# Hyper Bearded Dragon



## Mijnthepigeon (Aug 3, 2015)

Hello, My bearded dragon is about 6-7 months old and she has started acting hyper. She is running about, jumping on everything and scraping at the glass as if trying to get out. I fear it might be because of the new substrate I'm using. I used to use newspaper but recently switched to wood shavings. I used this one as I recently gave her to a reptile minder and that's what she had in there and was fine. Should I get rid of the wood shavings? If so what should I get instead, I have asked so many people and they all have different answer Is there any other reason why my dragon is acting up? Help me please!!


----------



## Debbie1962 (Dec 5, 2008)

Wood shaving are no good as a substrate they are best used for rabbits etc. It will be too dusty for a reptile. Use childrens play sand instead. As for her beng hyper have you checked your temps to make sure it is not too warm in the viv?

**Data shown:**
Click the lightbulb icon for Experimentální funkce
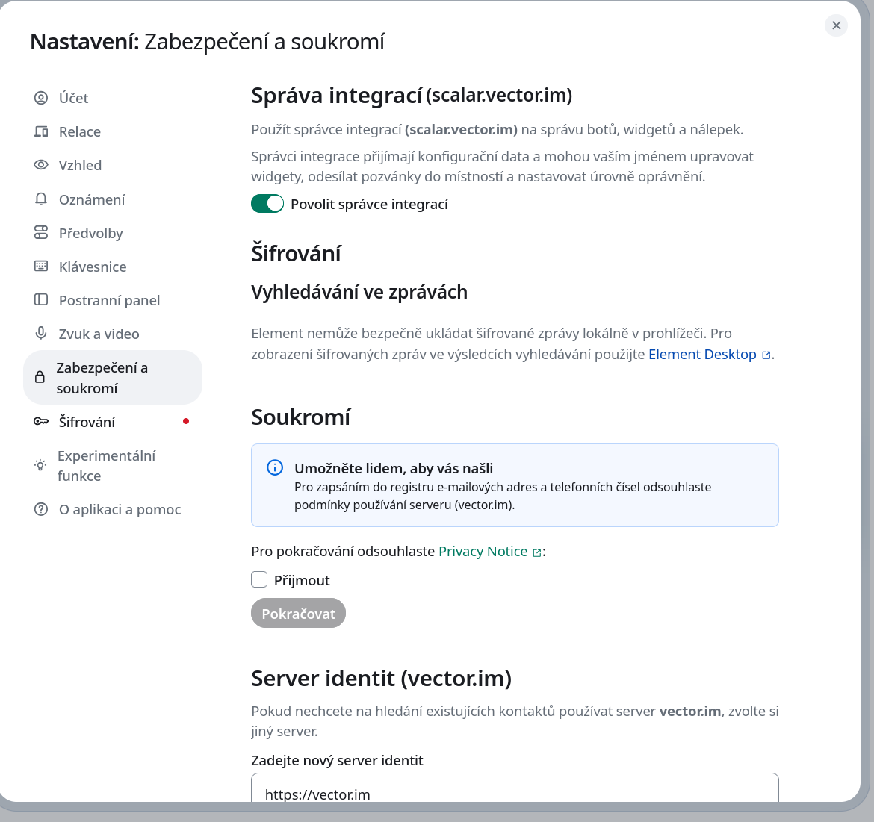 (x=40, y=464)
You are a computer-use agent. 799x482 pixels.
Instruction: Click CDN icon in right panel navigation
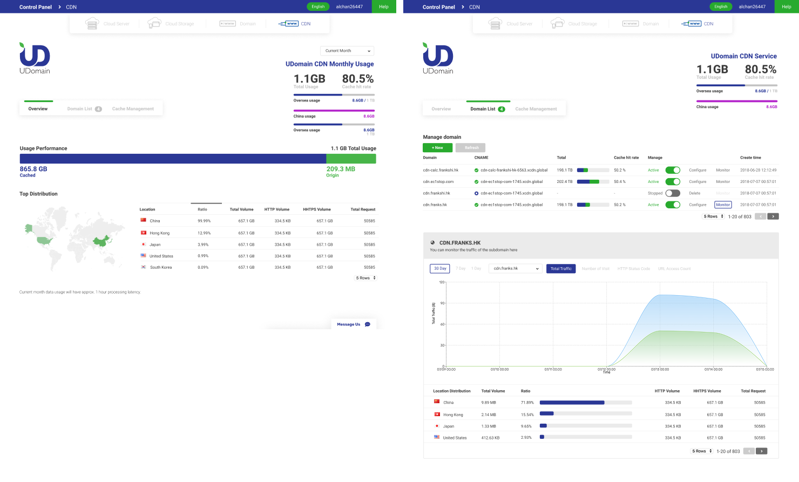[x=692, y=24]
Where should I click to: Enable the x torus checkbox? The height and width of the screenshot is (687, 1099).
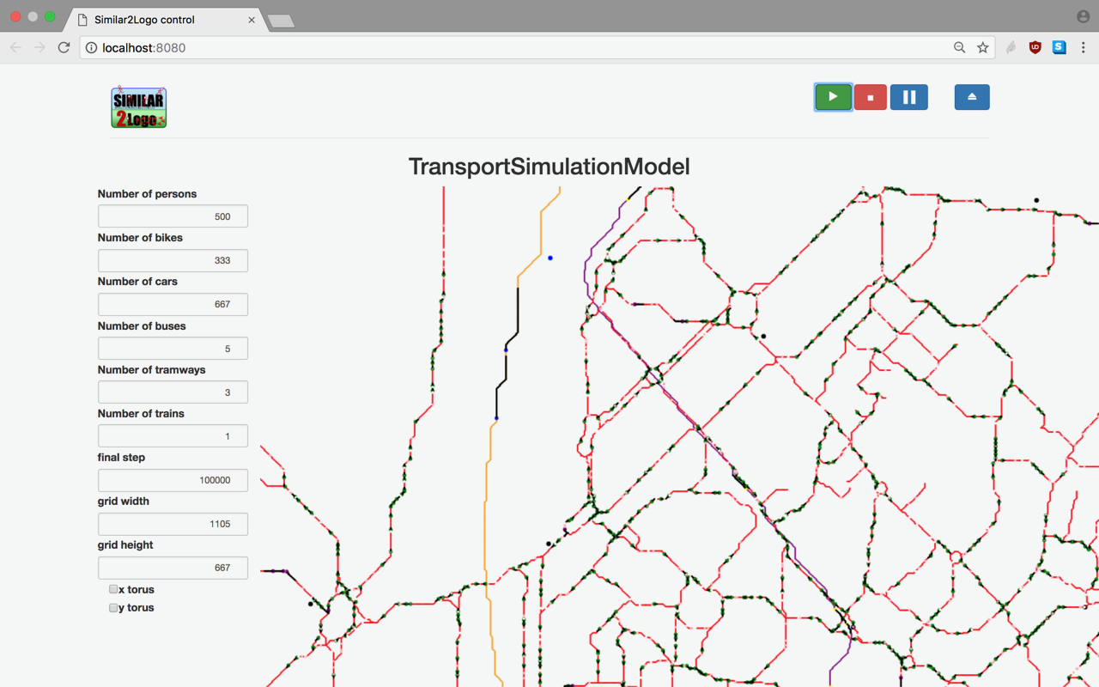pyautogui.click(x=113, y=589)
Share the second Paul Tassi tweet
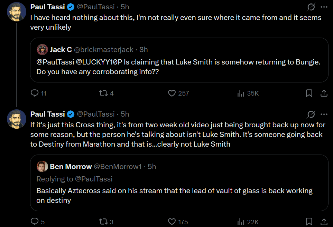The width and height of the screenshot is (333, 227). (324, 222)
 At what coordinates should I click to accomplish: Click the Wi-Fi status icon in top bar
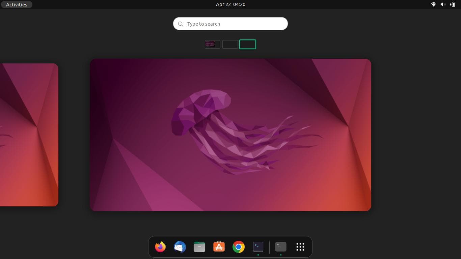point(434,4)
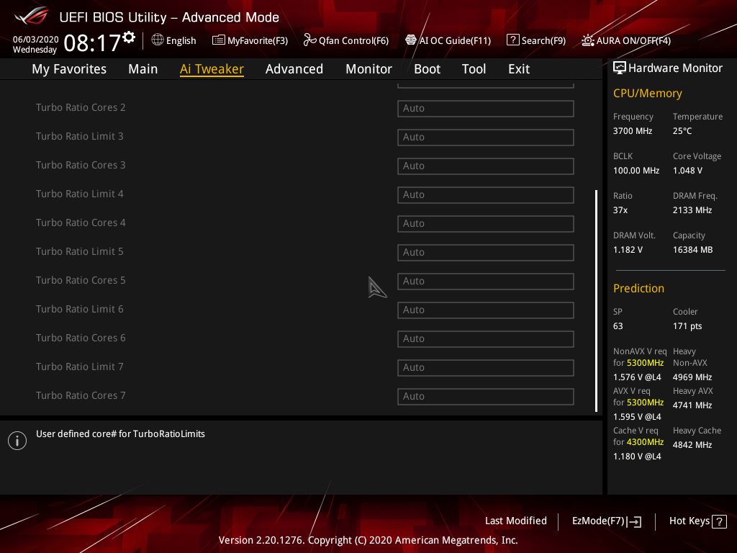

**Brief 1:** In the bearded dragon thread, what substrate did the owner use before switching to wood shavings?
**Brief 2:** List each behavior that the bearded dragon thread attributes to the dragon when describing her hyper conduct.
**Brief 3:** Carry on the bearded dragon thread from the point at which it ends.
The records were taken from a different source than the text.

**Written response 1:** Newspaper.

**Written response 2:**
- Running about
- Jumping on everything
- Scraping at the glass as if trying to get out

**Written response 3:**
----------



## Mijnthepigeon (Aug 3, 2015)

Thanks, I'll change to sand. I checked the temperatures in the viv and they are normal. I was reading around and would it be possible that she is going through puberty?


----------



## R3PTIL1AN (Jun 27, 2010)

Don't use wood shavings, the best substrate to use is unprinted news paper or butcher paper, even kitchen paper is good 

Wood shavings if ingested can cause your beardie to become compacted.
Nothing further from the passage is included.